Last month, I
was driving north on Chile’s Carretera
Austral and stopped in the tiny town of La Junta to visit
the Hotel
Espacio y Tiempo (pictured above) – the best place to stay and dine in a long stretch of graveled
highway that’s presently being paved. Screened from the highway by a corridor
of mature conifers and other evergreens, it manages to offer the ambience of an isolated
mountain lodge.
The hotel’s
Chilean-Colombian owners, Alan Vásquez and Connie Palacios, had something
different to show me this time. Their indigenous Mapuche chef, Donald
Manquenahuel (pictured above), had recently resigned to follow his passion by
opening a brewery – and, rather than pleading for him to stay, they built a new
structure (pictured below) where he could install the equipment, brew and
bottle his Cerveza Kawiñ (the name
derives from a Mapudungun
word meaning an “agreeable encounter with nature,” and even sell it to
passersby here.
Manquenahuel
stresses the purity of Patagonian water that goes into the beer, aims for
sustainability in a local market (you won’t find this beer in Santiago, at least yet and
probably not any time soon), and recycles everything (nothing is canned, and 80
percent of the bottles are actually reused).
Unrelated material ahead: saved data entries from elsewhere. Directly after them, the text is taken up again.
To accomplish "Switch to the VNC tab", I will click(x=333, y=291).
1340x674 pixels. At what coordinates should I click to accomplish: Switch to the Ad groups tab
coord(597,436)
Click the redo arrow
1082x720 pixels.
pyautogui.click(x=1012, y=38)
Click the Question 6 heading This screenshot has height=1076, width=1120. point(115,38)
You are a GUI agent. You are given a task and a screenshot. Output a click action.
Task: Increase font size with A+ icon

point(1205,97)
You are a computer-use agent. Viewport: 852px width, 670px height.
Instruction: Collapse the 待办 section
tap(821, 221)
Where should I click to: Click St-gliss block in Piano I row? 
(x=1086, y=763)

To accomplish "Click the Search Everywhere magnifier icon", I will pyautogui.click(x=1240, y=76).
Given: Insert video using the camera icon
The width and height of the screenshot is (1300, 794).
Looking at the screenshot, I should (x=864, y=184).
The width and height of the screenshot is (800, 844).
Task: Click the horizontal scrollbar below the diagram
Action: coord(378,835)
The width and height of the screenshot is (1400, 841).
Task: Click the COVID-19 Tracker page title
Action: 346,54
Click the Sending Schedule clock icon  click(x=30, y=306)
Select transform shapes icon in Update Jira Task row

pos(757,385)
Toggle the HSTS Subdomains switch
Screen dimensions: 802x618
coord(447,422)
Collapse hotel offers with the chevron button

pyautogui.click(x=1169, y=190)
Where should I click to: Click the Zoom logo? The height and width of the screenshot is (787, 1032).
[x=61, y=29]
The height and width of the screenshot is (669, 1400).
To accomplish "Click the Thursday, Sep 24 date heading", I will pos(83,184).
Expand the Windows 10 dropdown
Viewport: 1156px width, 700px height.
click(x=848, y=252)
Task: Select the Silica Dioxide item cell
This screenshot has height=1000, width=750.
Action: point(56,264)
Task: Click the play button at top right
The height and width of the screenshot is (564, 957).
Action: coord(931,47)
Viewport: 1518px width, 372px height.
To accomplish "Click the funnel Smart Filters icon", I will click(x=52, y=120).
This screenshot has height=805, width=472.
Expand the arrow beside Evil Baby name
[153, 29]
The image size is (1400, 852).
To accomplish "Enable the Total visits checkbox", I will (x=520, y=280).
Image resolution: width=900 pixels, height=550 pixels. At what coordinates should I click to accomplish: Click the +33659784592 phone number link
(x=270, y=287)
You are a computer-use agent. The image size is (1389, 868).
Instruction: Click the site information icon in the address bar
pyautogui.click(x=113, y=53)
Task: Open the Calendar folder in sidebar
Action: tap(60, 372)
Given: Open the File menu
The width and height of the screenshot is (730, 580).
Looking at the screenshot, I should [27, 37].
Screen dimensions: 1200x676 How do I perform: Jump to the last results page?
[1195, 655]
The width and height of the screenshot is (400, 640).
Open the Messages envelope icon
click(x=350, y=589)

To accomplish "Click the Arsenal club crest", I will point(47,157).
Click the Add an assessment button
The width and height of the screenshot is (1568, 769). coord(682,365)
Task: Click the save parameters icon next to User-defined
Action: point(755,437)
Kawiñ comes in two varieties, a
light ale and a dark porter; the shop, which includes other local products such
jams and crafts, keeps long hours in summer.
But how’s the
beer? Well, I may not be the best judge of that, since I generally prefer wine
and my annual beer consumption is (considerably) less than a six-pack. That
said, though I consider beer refreshing in small amounts on a hot day, I was
able to finish my bottle of ale and later, in Santiago, suggested it to the
owner of a parrilla (grill restaurant, pictured below) who specializes in meats
from the region. Maybe, in the future, you’ll be able to chug a Kawiñ in
Chile’s capital after all.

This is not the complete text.